● **Supplied text**

1.30.2020

Random Thursday Morning Thoughts



  • I focused on this guy on Monday. He needed to be suspended. ABC didn't disclose the length of the suspension, however.
  • The Iowa Caucasus are in four days and winning has been far more important to the Democrat  than the Republican.  The last four individual Democrats who won Iowa also won the nomination (Gore, Kerry, Obama, Clinton). The last three Republicans to win it did not (Huckabee, Santorum, Cruz.)
  • I'm not issuing a Wise County Coronavirus Warning, but I am issuing There's A Lot Of Wise County Folks Who Are Sick With Something Warning. 
  • A lady who tries to provoke government officials into doing something stupid on camera made a visit to Boyd City Hall the County Annex recently and just posted the video on YouTube. Two cops who were called out remained calm. (There are two other Boyd officers who I would have love to have seen called out to the scene instead.) I understand what she is trying to do, but she sure has a caustic way of going about it.
  • Everyone is entitled to grieve in any way they wish, but it's refreshing to see Kobe Bryant's wife acting like a real human being. Being silent for days. Finally issuing a statement in writing. And keeping away from the cameras.
  • The Bravo Eugenia has landed
  • For most of my life I've thought Alan Dershowitz was a liberal nut. Then he became a right wing nut. Now I think he's just a nut. He got to trend yesterday when he defended Trump at the Impeachment Trial by saying: “If a president does something which he believes will help him get elected in the public interest, that cannot be the kind of quid pro quo that results in impeachment.”
  • Chief Justice Roberts having to read questions from Senators is a little bizarre. Kamala Harris made him to quote some of Trump's Access Hollywood leaked tape (no, not the "grab 'em" part) while Rand Paul tried to get him to name the Whistleblower (Roberts refused.) But Mitt Romney actually asked a legitimate question:
  • This college football hypothetical question and answer made me laugh yesterday just thinking about the visual:

  • Shout out to someone who left a magazine for me in my foyer with the message "He'll like a couple of things." The magazine, The Cattleman, had an article about Ladybird Deeds and another one about the Comanches. Now that's what you call a very faithful, and careful, reader.

● **Information shown**

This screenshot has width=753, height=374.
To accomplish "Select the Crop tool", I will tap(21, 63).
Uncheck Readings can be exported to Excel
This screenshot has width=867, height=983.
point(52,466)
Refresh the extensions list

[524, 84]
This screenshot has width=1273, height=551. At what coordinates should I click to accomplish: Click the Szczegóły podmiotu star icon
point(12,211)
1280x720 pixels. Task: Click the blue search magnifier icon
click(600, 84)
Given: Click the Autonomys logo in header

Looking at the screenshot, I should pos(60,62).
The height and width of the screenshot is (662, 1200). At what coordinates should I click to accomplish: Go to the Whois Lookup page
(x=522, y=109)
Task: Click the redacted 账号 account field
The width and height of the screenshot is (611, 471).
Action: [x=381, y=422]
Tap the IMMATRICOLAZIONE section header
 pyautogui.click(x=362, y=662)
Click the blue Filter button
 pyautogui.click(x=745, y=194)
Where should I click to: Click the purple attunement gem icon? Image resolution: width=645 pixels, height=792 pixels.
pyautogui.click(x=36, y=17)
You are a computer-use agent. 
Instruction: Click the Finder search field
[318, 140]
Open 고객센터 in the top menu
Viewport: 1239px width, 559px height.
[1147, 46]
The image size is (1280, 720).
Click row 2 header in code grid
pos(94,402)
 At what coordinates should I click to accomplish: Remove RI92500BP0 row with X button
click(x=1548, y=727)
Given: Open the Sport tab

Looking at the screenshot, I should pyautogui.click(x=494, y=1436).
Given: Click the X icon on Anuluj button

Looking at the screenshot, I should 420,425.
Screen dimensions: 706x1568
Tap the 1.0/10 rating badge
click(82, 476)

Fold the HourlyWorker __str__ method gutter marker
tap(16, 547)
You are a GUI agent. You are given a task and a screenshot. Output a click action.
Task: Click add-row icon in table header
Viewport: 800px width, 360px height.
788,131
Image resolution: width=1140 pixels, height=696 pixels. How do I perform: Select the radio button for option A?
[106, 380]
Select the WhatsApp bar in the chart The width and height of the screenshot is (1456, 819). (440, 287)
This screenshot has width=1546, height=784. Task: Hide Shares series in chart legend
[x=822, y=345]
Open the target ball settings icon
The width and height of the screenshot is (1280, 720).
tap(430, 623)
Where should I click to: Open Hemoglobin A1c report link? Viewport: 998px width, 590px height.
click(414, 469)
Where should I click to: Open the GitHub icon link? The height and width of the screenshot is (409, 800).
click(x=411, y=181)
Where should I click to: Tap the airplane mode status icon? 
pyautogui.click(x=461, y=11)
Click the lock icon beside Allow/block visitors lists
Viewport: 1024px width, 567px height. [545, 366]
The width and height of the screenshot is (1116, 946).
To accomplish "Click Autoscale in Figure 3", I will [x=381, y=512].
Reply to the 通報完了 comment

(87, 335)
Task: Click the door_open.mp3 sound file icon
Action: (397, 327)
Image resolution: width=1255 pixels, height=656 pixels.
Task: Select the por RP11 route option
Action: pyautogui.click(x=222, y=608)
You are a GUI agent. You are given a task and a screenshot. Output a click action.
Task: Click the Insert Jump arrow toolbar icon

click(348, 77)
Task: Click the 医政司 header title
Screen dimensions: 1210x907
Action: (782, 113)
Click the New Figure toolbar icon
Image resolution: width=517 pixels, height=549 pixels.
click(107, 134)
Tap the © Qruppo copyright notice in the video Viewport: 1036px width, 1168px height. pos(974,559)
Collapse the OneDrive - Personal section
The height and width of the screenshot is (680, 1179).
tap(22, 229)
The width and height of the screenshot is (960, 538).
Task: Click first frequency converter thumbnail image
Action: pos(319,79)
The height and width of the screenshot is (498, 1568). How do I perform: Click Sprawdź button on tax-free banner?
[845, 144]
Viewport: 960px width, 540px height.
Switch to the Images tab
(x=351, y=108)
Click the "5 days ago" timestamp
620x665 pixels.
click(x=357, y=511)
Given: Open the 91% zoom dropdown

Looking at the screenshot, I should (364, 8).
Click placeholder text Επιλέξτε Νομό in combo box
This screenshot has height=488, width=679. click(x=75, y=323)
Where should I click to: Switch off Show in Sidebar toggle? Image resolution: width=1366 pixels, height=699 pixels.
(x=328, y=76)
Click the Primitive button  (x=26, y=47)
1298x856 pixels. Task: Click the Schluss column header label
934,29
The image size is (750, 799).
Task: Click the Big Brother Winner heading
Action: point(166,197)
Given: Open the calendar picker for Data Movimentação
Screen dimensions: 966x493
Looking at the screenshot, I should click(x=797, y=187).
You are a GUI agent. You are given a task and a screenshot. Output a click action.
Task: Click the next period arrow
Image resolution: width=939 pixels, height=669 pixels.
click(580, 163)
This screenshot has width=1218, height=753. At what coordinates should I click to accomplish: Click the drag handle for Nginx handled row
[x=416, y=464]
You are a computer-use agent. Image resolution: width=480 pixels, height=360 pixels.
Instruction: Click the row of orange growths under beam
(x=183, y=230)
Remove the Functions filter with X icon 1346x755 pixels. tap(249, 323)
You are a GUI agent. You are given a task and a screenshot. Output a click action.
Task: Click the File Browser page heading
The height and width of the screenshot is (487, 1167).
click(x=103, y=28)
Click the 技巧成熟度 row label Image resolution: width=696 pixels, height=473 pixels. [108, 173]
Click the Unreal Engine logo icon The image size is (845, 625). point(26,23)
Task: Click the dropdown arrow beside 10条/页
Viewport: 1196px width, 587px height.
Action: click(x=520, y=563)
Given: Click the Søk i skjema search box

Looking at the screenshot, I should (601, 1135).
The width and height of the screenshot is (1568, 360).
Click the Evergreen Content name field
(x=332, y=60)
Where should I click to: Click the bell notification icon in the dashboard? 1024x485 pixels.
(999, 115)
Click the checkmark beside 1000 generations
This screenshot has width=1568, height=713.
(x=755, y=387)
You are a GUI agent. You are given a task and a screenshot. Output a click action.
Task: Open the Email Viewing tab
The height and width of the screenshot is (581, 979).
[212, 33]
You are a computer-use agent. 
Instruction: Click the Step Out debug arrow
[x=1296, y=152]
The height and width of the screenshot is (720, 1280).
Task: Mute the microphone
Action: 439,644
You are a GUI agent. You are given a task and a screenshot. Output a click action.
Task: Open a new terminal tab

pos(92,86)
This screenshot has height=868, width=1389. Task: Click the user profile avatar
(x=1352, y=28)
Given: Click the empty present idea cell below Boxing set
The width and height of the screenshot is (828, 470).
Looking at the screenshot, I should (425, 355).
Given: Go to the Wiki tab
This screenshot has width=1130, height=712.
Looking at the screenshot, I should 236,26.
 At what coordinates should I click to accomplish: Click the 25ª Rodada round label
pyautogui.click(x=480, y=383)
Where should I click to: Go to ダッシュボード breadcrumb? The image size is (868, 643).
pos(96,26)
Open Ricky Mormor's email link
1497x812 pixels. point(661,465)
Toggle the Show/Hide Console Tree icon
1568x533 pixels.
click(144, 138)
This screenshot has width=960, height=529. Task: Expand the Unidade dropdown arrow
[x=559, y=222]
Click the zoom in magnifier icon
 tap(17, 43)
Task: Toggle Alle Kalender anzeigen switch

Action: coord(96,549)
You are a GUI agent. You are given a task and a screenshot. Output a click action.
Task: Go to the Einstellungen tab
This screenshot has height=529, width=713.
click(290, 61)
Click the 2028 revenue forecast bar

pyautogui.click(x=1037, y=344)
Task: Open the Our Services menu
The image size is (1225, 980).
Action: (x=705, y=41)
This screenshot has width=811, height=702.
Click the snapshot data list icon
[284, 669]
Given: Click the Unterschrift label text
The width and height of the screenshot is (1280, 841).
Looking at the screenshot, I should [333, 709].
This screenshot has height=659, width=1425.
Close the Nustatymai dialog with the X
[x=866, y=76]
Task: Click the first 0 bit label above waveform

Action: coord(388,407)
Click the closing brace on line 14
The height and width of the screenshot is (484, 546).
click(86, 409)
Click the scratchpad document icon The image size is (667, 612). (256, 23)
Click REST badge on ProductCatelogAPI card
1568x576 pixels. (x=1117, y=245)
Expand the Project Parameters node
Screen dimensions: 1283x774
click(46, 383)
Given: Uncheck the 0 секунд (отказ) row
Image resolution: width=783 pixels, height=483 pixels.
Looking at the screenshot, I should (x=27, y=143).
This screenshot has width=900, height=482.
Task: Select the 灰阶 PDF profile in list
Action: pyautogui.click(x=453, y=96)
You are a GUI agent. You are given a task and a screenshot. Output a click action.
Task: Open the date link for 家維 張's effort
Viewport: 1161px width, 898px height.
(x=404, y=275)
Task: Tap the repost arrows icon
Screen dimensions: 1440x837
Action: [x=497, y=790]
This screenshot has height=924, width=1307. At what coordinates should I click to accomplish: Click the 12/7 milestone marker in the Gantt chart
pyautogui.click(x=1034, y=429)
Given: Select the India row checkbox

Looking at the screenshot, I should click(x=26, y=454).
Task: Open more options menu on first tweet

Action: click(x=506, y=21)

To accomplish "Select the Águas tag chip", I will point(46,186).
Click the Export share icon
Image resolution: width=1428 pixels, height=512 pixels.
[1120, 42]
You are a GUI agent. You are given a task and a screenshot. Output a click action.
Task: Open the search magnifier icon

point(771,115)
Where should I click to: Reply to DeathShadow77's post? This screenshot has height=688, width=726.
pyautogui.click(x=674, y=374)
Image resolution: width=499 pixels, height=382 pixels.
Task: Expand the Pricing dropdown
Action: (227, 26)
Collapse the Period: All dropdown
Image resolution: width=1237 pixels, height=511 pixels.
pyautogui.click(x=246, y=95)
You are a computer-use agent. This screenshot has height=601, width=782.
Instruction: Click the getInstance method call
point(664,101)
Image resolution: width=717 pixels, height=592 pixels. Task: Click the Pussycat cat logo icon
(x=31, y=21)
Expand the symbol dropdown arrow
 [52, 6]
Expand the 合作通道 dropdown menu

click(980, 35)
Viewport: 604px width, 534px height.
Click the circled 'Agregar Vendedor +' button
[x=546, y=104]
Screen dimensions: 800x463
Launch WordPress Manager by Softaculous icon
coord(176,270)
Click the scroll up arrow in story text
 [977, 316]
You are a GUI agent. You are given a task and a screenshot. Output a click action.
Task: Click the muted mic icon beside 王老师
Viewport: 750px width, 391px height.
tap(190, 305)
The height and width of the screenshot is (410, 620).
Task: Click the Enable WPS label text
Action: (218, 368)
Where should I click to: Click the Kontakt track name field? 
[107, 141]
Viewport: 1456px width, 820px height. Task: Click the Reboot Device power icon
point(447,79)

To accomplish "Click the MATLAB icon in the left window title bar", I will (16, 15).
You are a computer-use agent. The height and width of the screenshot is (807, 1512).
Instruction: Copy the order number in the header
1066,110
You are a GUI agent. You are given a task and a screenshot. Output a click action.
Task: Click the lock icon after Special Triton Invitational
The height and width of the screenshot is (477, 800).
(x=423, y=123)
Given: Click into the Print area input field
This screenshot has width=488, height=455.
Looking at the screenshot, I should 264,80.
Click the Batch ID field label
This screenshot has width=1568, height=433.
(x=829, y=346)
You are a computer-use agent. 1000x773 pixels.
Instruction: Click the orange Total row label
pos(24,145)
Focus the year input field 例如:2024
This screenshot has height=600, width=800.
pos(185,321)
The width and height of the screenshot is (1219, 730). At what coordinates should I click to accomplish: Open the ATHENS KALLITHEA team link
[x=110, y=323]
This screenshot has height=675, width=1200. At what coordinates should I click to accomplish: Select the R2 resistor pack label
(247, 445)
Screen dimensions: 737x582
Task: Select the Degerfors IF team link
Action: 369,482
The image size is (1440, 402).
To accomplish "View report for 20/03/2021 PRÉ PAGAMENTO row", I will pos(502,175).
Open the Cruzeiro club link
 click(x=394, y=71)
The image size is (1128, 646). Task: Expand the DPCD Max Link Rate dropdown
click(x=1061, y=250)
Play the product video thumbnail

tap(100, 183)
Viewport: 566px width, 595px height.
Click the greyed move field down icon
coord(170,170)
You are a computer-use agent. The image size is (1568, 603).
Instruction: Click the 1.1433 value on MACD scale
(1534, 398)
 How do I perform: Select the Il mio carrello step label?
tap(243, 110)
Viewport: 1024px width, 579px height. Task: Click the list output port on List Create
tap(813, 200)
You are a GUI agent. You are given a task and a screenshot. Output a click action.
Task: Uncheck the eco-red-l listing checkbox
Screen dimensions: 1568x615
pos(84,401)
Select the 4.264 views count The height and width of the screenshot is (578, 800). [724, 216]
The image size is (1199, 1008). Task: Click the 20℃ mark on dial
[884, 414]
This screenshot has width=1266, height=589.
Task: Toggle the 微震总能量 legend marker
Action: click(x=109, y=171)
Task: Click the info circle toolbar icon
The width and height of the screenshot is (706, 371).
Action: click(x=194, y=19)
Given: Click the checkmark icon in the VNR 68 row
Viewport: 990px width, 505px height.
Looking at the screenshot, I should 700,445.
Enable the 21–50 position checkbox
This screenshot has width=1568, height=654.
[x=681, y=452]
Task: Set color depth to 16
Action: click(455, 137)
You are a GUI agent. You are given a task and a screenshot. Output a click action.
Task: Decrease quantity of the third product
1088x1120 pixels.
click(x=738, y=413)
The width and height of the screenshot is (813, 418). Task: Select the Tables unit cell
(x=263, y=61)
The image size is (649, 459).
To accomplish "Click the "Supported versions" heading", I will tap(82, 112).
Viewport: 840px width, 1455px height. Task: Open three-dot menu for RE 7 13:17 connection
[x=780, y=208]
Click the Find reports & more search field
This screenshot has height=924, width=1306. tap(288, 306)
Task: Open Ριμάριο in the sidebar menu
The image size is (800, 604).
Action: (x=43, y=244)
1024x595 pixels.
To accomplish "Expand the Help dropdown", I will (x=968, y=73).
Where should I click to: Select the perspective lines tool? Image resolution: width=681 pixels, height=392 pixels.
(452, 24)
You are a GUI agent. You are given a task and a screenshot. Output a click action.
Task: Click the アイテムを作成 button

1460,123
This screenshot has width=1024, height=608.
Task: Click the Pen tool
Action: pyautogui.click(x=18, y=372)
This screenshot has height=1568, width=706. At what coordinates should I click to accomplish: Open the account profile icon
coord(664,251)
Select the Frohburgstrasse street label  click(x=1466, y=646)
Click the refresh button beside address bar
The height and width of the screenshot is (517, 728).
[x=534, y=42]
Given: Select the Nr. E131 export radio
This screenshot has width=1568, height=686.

● **Required work**
- a) According to the Thursday morning thoughts blog post, which four Democrats won Iowa and then went on to win the nomination?
- b) Repeat the part of the Thursday morning thoughts blog post between "Random Thursday Morning" and "With Something Warning.", inclusive.
- c) Go on with the Thursday morning thoughts blog post from where it stops.

● **Answers to the exercise**
- a) Gore, Kerry, Obama, and Clinton.

- b)
Random Thursday Morning Thoughts



  • I focused on this guy on Monday. He needed to be suspended. ABC didn't disclose the length of the suspension, however.
  • The Iowa Caucasus are in four days and winning has been far more important to the Democrat  than the Republican.  The last four individual Democrats who won Iowa also won the nomination (Gore, Kerry, Obama, Clinton). The last three Republicans to win it did not (Huckabee, Santorum, Cruz.)
  • I'm not issuing a Wise County Coronavirus Warning, but I am issuing There's A Lot Of Wise County Folks Who Are Sick With Something Warning.

- c)
  • A coach for a small college has been making the news this week after naming Hitler as someone he would want to have dinner with because of his "leadership" skills. I've been racking my brain trying to remember when I had heard that exact same controversy before. Someone reminded me that then Cincinnati Reds owner Marge Schott got in trouble in 1996 for saying that Hitler "was good in the beginning, but went too far", but I still think I'm missing another story from the past.
  • Yesterday Ted Cruz just made this up. Parnas never got close to the gallery.
  • Legal stuff: I was a little surprised last year when a Texas appellate court reversed a guy's conviction for Evading Arrest With A Vehicle simply because the jury, while deliberating, heard a police siren in the distance. Yesterday, Texas's highest criminal court said, "Uh, we want to take a look at that." 
  • Random history. I can't say I was familiar with this story.  The exact number of those who died is not known, but most put it at around 9,600 with and estimated 5,000 of those being children. Good lord. That dwarfs the Titanic. It was sunk 75 years ago today. 
  • Random Baseball Contract Nugget: Prince Fielder will be paid $24 million dollars this year -- the third year in a row at that amount since he was placed on the disabled list in 2016. (He didn't "retire" because he wouldn't get the money.) Each year the Rangers pay $9 million, the Tigers pay $6 million, and insurance pays the remaining $9 million.  But this is the last year. Question: Is Fielder then eligible for Social Security disability?